Associated directly with the Lord God (YHWH Elohim) is the name Elohim in construct form with the fathers of Israel. He is the God of Abraham, Isaac, and Jacob/Israel (Exodus 3:13-15). Other forms of YHWH may be observed: YHWH Yireh (Genesis 22:14, “He sees”), YHWH Rophekah (Exodus 15:26, “He heals”), YHWH Nissiy (Exodus 17:15, “My Banner”), YHWH Meqaddishkem (Exodus 31:13, “He makes you holy”), YHWH Shalom (Judges 6:24, “Lord of peace”), YHWH Tseba’oth (1 Samuel 1:3, “Lord of hosts”), YHWH Tsidqenuh (Jeremiah 23:6, “Lord, our righteousness”), YHWH Shammah (Ezekiel 48:35, “He is there”), YHWH Elyon (Psalm 7:17, “He is most high”), YHWH Ro’iy (Psalm 23:1, “He is my shepherd”), and others.

The book of Ezekiel may be understood as a prophecy that shows that God does not name himself in vain: “I am YHWH” is announced over and over again throughout the book. The rhetoric is clearly that, when the prophecy is fulfilled, the whole world will know him for who he truly is.

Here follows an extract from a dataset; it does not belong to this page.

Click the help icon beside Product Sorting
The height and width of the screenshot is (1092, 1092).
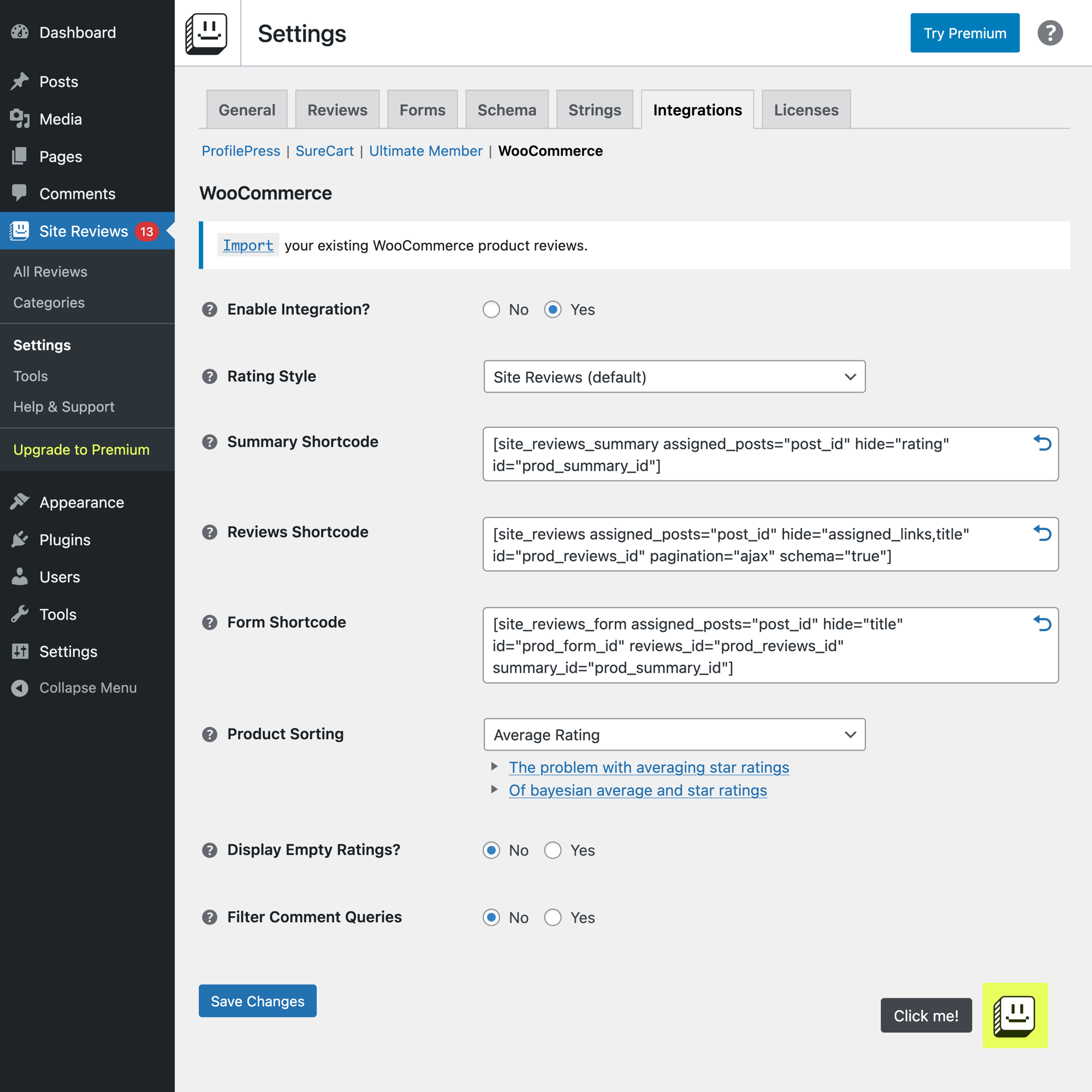(210, 734)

Combinations of terms with El or Elohim are also frequent in the Old Testament. Genesis 14:18-22 possesses a play on the names for the Lord God, and it claims the El Elyon (God Most High) as the begetter (Qoneh) of the heavens and the earth is the one who is Abram’s Shield or Protector. El Shadday (God of Provision, Genesis 17:1) was known among the ancestors of Israel (Exodus 6:3), long before the great I-AM had given Moses the name YHWH, with which Moses could confront Pharaoh.

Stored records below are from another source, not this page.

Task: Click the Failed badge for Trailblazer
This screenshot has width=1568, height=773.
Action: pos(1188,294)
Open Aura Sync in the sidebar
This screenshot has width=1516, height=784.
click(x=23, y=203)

El in certain combinations can refer to angels, mighty heroes or humans, as well as the supreme God. El Olam (God of Forever, Genesis 21:33) bears the interaction of God’s eternity with created ime. El Rachum (God of Compassion, Exodus 34:6) signifies the way God is in the conception of Israel, even in spite of Israel’s opposition to who he truly is. El Emunah (God of Faithfulness, Deuteronomy 32:4) refers to the God whom Israel can trust with her future.

The confession in Exodus 34:6-7 shapes a “credo” that forms much of Israel’s understanding of the Lord God in covenant with her and the development of her history in the world. Here YHWH is the El of that compassion, favor, patience, and great grace and truth that is inherent in the way the great I-AM has chosen in his divine freedom to be present with Israel’s past, present and future.

Besides these combinations of names with YHWH and El or Elohim, the term Adonay can be employed in the superlative to refer to the Lord of Lords (Deuteronomy 10:17). In Genesis 15:1, the Word of YHWH calls himself for Abram a Megen (Shield). In Exodus 31:13, YHWH calls himself the one who makes Israel holy (Meqadish), a name especially important in the Levitical law (Leviticus 20:8; 21:8; 22:32). In his interaction with his people, he is of a dynamic nature and being.

YH and a shortened form YHu can be found throughout the ancient Near East to signify a deity in the pantheons of some city-states as well as the God of the Old Testament (Exodus 15:2 and with many names of places and people). El and Elohim are commonly found among the mythologies and cosmogonies of the ancient civilizations. These names for the gods of the temples and palaces in the city-states of the ancient civilizations are also reflected in the pantheons of the Greek gods. The Canaanite Baal, Mesopotamia’s Marduk, and the Greek Zeus may all be understood as storm-gods bound up with the fertility myths of these peoples.

These gods are the background for the names of the Lord God that we find in use in ancient Israel. But Israel employs what was common in this background with unique significance. The names of the Lord God in the biblical usage could never be understood free from the actual being and nature of the one true Creator and Redeemer of the world in opposition to the other gods. He is to be known in Israel as the great I-AM, the one who makes Israel the people of God (cf. Hosea 1:9). She is to know this one for who he truly is in the world (cf. the “I am YHWH” of the book of Ezekiel). This is the prophetic power of the self-revelation of the self-naming God that lies behind the use of the divine names and titles in the Old Testament.

Thus, the use of the words Greek Kyrios and Theos in the New Testament resounds in the Greco-Roman world the names of YHWH and Elohim in the Old Testament.